How to Run Gemma 4 on AMD GPU (ROCm Setup Guide)

Apr 7, 2026

If you've got an AMD GPU and want to run Gemma 4 locally, you're in luck — AMD has Day 0 support for Gemma 4 through ROCm. But getting everything working takes a bit more setup than NVIDIA's plug-and-play CUDA ecosystem. This guide walks you through the entire process, from checking GPU compatibility to running inference with vLLM.

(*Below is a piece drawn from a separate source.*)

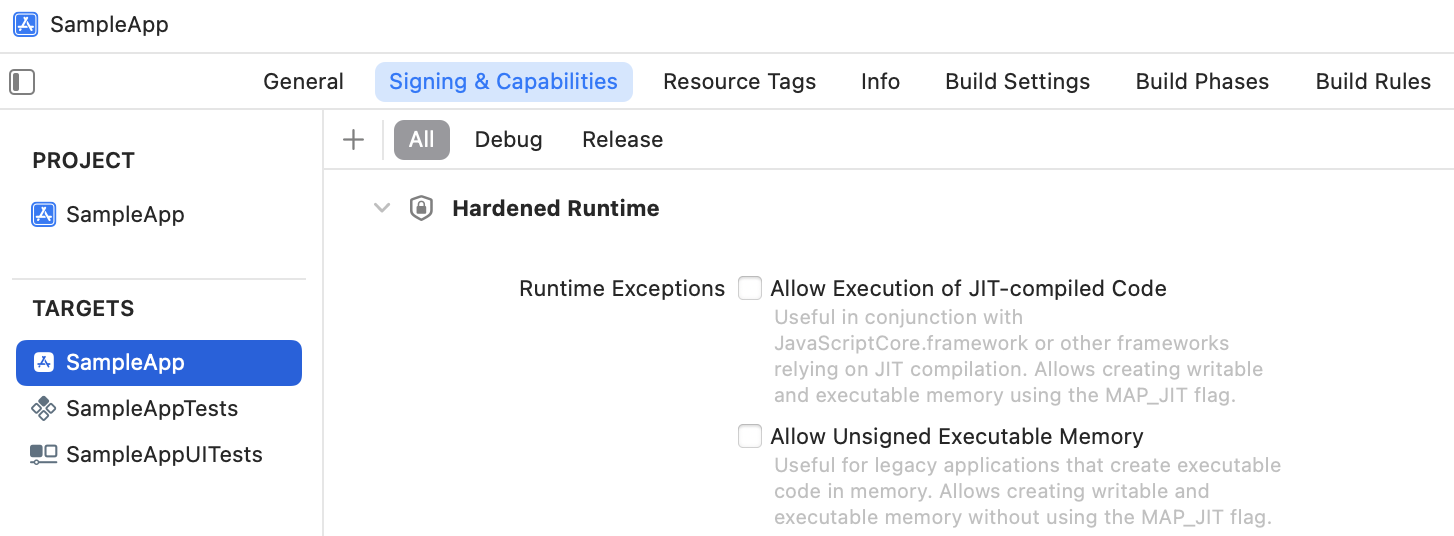
Task: Click the SampleApp target app icon
Action: coord(44,362)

Does Your AMD GPU Support Gemma 4?

Not all AMD GPUs work with ROCm. You need a card with a supported architecture. Here's a quick reference:

GPU SeriesArchitectureROCm SupportNotes
Radeon RX 7900 XTX/XTRDNA 3 (gfx1100)YesBest consumer option
Radeon RX 7800 XTRDNA 3 (gfx1101)YesGood mid-range
Radeon RX 7600RDNA 3 (gfx1102)PartialLimited VRAM (8GB)
Instinct MI250XCDNA 2 (gfx90a)YesData center GPU
Instinct MI300XCDNA 3 (gfx942)YesTop-tier performance
Radeon RX 6000 seriesRDNA 2LimitedCommunity workarounds only

Important: The architecture string must match exactly. If ROCm detects the wrong architecture, you'll get silent failures or garbage output. Check yours with:

rocminfo | grep "Name:" | grep "gfx"

Installing ROCm on Linux

ROCm is Linux-only for serious ML workloads. Windows support exists through WSL2, but it's limited and not recommended for production use.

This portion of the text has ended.